Hal itu disampaikan Wan Abu Bakar setelah melakukan kunjungan bersama Forum Komunikasi Anggota DPR ke Pulau Padang, Kabupaten Kepulauan Meranti, Riau, pekan lalu.

Forum tersebut terdiri dari anggota dewan yang berasal dari daerah pemilihan di Riau, seperti Wan Abu Bakar, Adi Sukemi, Sutan Soekarnotomo dan Nuriah.

Menurut dia, kunjungan anggota DPR tersebut untuk mendengar langsung aspirasi masyarakat di Pulau Padang setelah ada aksi jahit mulut di pelataran depan gedung DPR RI di Jakarta.

Ia menilai, Pulau Padang memiliki sumber daya alam yang luar biasa sehingga menjadi rebutan banyak pihak. Sayangnya, tingkat kehidupan ekonomi warga dan pendidikan masih rendah sehingga mudah untuk dihasut oleh pihak-pihak tertentu.

Karena itu, tidak tertutup kemungkinan aksi nekad di Jakarta adalah salah satu bentuk provokasi.

"Masyarakat jangan terbagi dua dan jangan mudah diprovokasi karena kalau hanya mendengarkan hal-hal yang negatif, daerah tidak akan maju," kata Adi Sukemi, yang juga anggota Forum Komunikasi Anggota DPR.

Menurut dia, RAPP menyatakan sudah berniat menginvestasikan sekitar Rp70 miliar untuk membangun kebun rakyat yang diperuntukkan bagi warga Pulau Padang. Ia mengatakan perusahaan akan menyiapkan bibit, menanam hingga memanen kebun untuk warga setempat.

Hal senada juga diutarakan Sutan Soekarnotomo, bahwa ada pihak yang diduga "menunggangi" masyarakat Pulau Padang untuk menggelar demo jahit mulut di Jakarta. Menurut dia, oknum tersebut memanfaatkan momen yang sedang mencuat yakni konflik lahan di Mesuji, Provinsi Lampung.

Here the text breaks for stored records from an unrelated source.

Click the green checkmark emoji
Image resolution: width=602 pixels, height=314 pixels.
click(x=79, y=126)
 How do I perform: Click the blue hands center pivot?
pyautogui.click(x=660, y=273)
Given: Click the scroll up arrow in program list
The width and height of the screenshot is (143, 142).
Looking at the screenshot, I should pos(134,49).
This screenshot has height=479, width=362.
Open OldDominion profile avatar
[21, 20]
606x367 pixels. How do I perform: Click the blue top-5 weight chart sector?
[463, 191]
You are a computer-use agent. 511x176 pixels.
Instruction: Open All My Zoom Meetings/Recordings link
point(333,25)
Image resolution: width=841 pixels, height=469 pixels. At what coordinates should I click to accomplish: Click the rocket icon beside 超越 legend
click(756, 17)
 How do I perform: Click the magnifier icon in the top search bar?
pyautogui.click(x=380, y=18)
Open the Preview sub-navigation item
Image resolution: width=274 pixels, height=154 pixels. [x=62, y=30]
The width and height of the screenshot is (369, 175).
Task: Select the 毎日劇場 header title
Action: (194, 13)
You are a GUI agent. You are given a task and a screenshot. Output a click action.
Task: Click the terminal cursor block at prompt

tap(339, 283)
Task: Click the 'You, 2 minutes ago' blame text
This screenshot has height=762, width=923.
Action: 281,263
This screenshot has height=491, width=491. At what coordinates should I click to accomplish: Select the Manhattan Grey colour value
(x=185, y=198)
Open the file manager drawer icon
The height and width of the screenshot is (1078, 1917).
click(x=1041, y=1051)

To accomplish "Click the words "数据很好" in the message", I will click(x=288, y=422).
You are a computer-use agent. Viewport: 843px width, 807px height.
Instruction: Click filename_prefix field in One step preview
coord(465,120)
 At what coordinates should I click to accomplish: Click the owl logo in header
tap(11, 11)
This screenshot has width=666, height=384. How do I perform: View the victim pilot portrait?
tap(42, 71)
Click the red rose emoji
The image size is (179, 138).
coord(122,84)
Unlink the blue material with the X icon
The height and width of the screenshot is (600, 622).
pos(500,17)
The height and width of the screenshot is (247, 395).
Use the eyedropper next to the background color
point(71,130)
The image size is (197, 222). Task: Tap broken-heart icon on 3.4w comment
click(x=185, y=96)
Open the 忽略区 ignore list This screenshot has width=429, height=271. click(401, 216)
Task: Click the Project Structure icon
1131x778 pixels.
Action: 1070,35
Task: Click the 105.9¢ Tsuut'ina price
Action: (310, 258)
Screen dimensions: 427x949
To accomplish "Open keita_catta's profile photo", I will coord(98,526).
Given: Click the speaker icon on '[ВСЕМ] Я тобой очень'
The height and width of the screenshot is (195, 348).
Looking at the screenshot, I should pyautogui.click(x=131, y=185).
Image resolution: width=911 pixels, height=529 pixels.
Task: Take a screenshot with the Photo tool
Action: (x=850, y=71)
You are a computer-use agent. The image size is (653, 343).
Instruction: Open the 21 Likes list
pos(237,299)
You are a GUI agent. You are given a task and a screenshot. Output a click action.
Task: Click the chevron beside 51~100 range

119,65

"Kalau murni menyelesaikan masalah tentunya mereka akan kirim surat resmi ke DPR. Saya juga sudah meminta perwakilan para pendemo untuk berdialog dengan saya. Tapi mereka menolak," ujarnya.

Anggota DPR RI lainnya, Nuriyah, mengatakan perusahaan harus memperhatikan tuntutan masyarakat, di antaranya seperti pembangunan jalan desa. Namun demikian, masyarakat juga harus bisa membuktikan kepemilikan lahan dengan surat yang sah, bukan sembarangan klaim.

"Mohon maaf ya, sekarang ini sudah sering terjadi, banyak masyarakat pendatang yang baru beberapa hari mengaku punya tanah dan mengolah lahan negara. Itu tidak benar," kata Nuriyah.

Aksi jahit mulut warga Pulau Padang digelar sejak Senin, (19/12) lalu. Mereka menuntut pemerintah pusat mencabut izin HTI atas lahan seluas 41.205 hektare di pulau tersebut yang didasarkan pada Keputusan Menteri Kehutanan No.327/2009.